Тем временем в окрестных селах – Шатрищах, Старой Рязани, Усторони, Исадах, Ярустове – вовсю заработал черный рынок драгметаллов. Из рук в руки переходили «золото витое», «золото плетеное с перст толщиною», «свертки волоченого золота», «серебряные караси», «лемешки серебряные», «серебро литое брусками». Золотые изделия, по-видимому имевшие большую художественную ценность, разламывались и превращались в «отсечки», «усечки», «отломки», «куски». Пушкарь Вялин купил у Васьки Ломова, отчима находчика клада Абрашки Сергеева, «два отломка чепи золотой». Усторонскому священнику Тарасу принесли на продажу пруток серебра, «сверток волоченого золота» и «свиток тянутого золота, длиною в четверть аршина с лишком, а толщиною гораздо толще человеческого большого перста, а то золото тянуто в сережное тонкое кольцо». Серебряных дел мастеру Алексею Кобыляку из села Подол наперебой предлагали золото и серебро. «Буде чистое серебро – возьму», – отвечал Кобыляк. Серебро оказалось «чистым»…
Слухи о находке клада достигли усторонского помещика Елисея Житова, который, как мы помним, имел с Ртищевым «ссору большую за вотчинные дела». Житову не пришлось воспользоваться кладом: львиной его долей завладел Ртищев, меньшая часть осталась в руках крестьян, а Житову не досталось ничего. То, что клад был найден на спорной земле, подлило масла в огонь, и в Москву немедленно полетел «извет», в котором Житов вдохновенно врал о том, что ртищевские крестьяне нашли целый «погреб», в котором находились «караси серебряные и золотые, и чепи гремячие, и доска серебряная». Эти сокровища, продолжал Житов, преступно утаены Ртищевым и его крестьянами от великого государя, и вдобавок, найдены на земле, которая вообще-то должна принадлежать ему, Житову – «царь, государь, смилуйся, пожалуй…».
Прибывшие со стрельцами из Москвы стольник А. М. Бороздин и подьячий Приказа тайных дел П. Ф. Оловеников деятельно взялись за сыск. Их активным добровольным помощником стал помещик Житов – он доносил на крестьян, собирал слухи, искал свидетелей. Одной из первых жертв сыска пал «честный человек» Иуда Прокофьев – у него в огороде оказались схоронены три бруска утаенного серебра: как выяснилось, сын Иуды, Гришка, был в числе восьми пастушков – находчиков клада. Пришлось честному человеку подставлять задницу под кнут…

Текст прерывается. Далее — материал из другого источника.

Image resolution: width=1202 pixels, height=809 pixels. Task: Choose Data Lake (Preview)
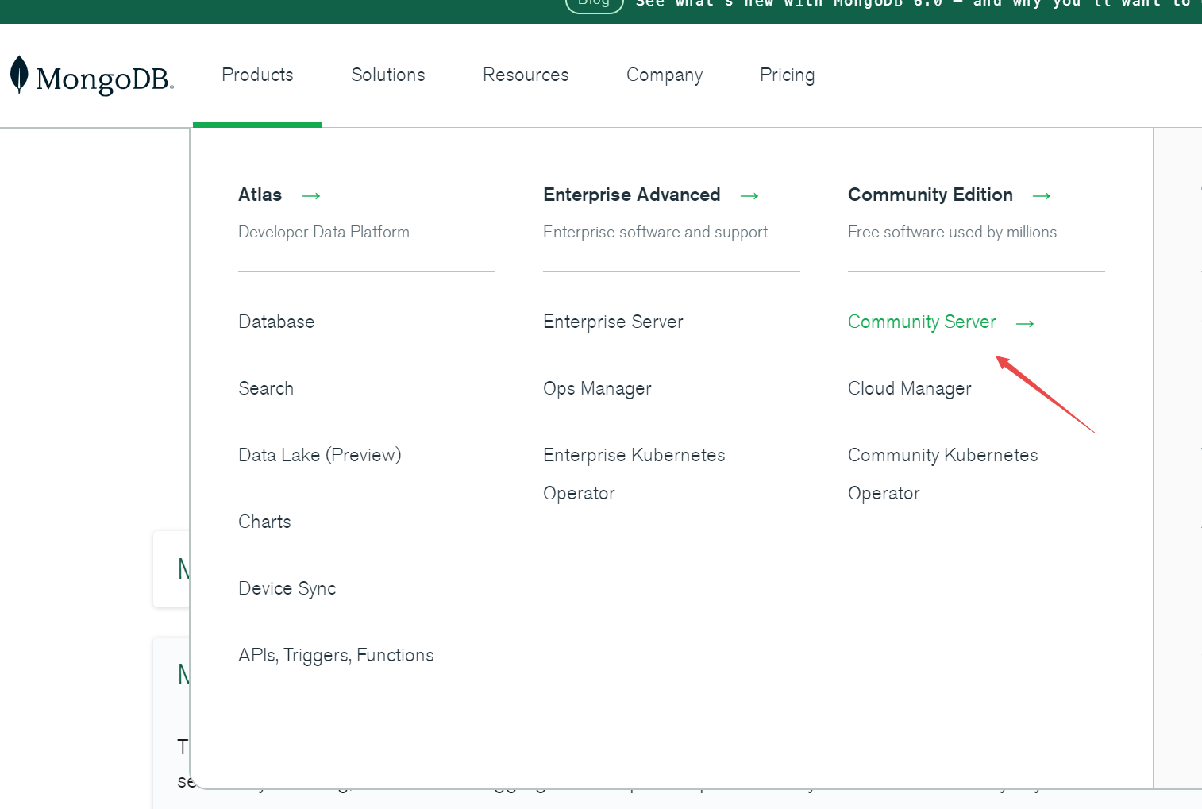(x=320, y=455)
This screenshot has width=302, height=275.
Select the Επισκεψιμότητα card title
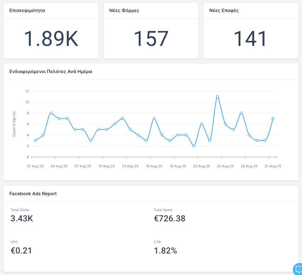(27, 10)
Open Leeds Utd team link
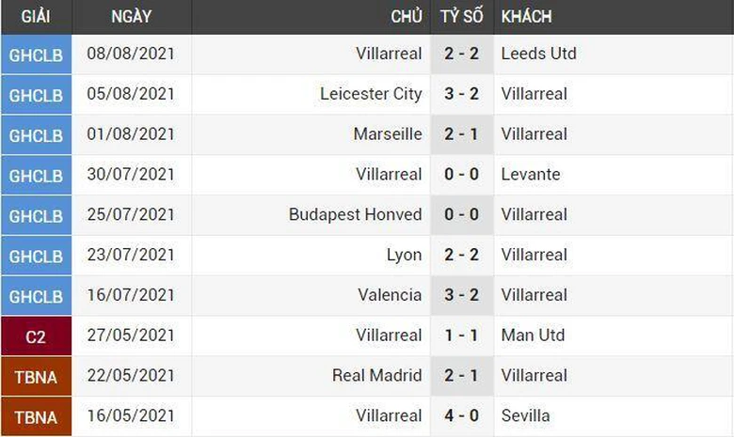 [x=538, y=55]
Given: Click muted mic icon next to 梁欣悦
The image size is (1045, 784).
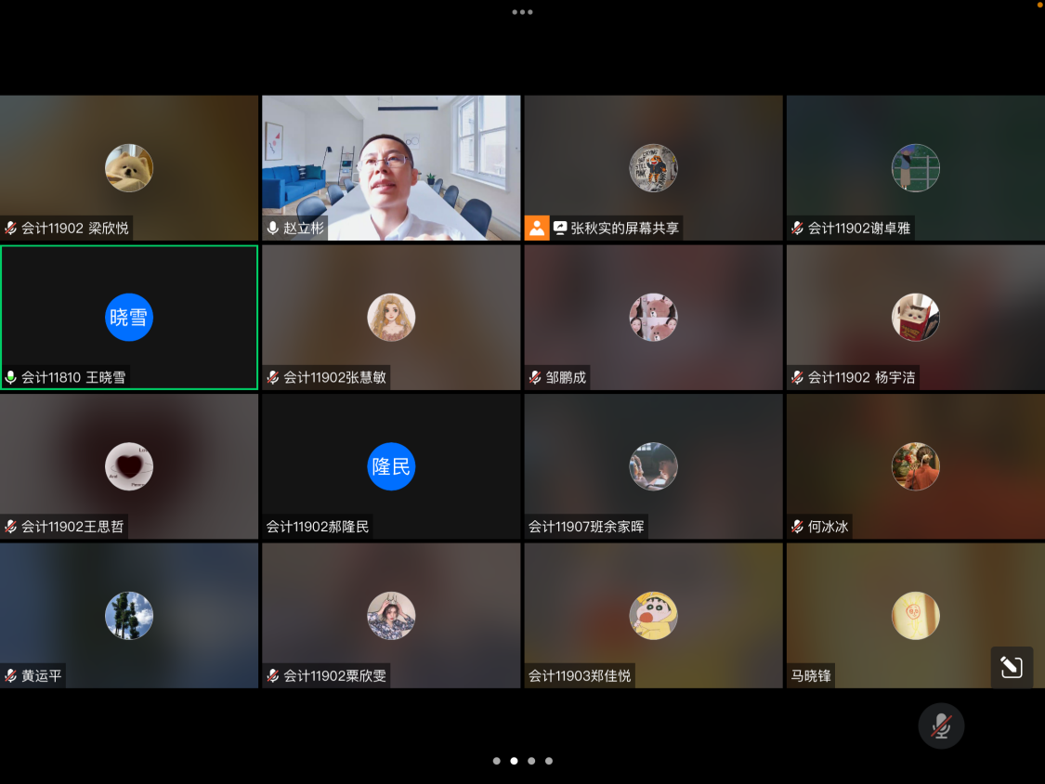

Энергичными мерами, с применением пытки огнем и расспроса с пристрастием, были разысканы четыре бруска серебра и два куска золота. Откуда-то вдруг нашелся даже один из «лазоревых камушков»: он якобы «закатился в подпол» – бывает… По указанию Житова следователи выезжали на место находки клада в поисках мифического «погреба», «обрыли земли сажень с шесть и больше, а погреба никакого нет и признаков погребных не сыскано». Убедившись, что собрано все, что можно, следствие прекратили и выпустили из тюрьмы подвергшихся жестоким пыткам мальчишек – находчиков клада.
Что же это был за клад? Судя по описаниям серебряных «брусков», которые называли еще «карасями» и «лемешками», это были слитки серебра весом около 200 г (полфунта) «мерою в длину два вершка, шириною в вершок, а в толщину в полвершка» (9 ? 4,5 ? 2,25 см). Это описание полностью соответствует «гривне серебра» – главной денежно-весовой единице Киевской Руси, хорошо известной археологам и историкам. Гораздо интереснее изделия из «волоченого» и «свитого» золота, украшенного «лазоревыми камушками», – тут, увы, можно только гадать, что за «узорочье» попало в руки кутуковских пастушков, потомков тех «удальцов и резвецов рязанских», что сложили свои головы снежной зимой далекого 1237 года.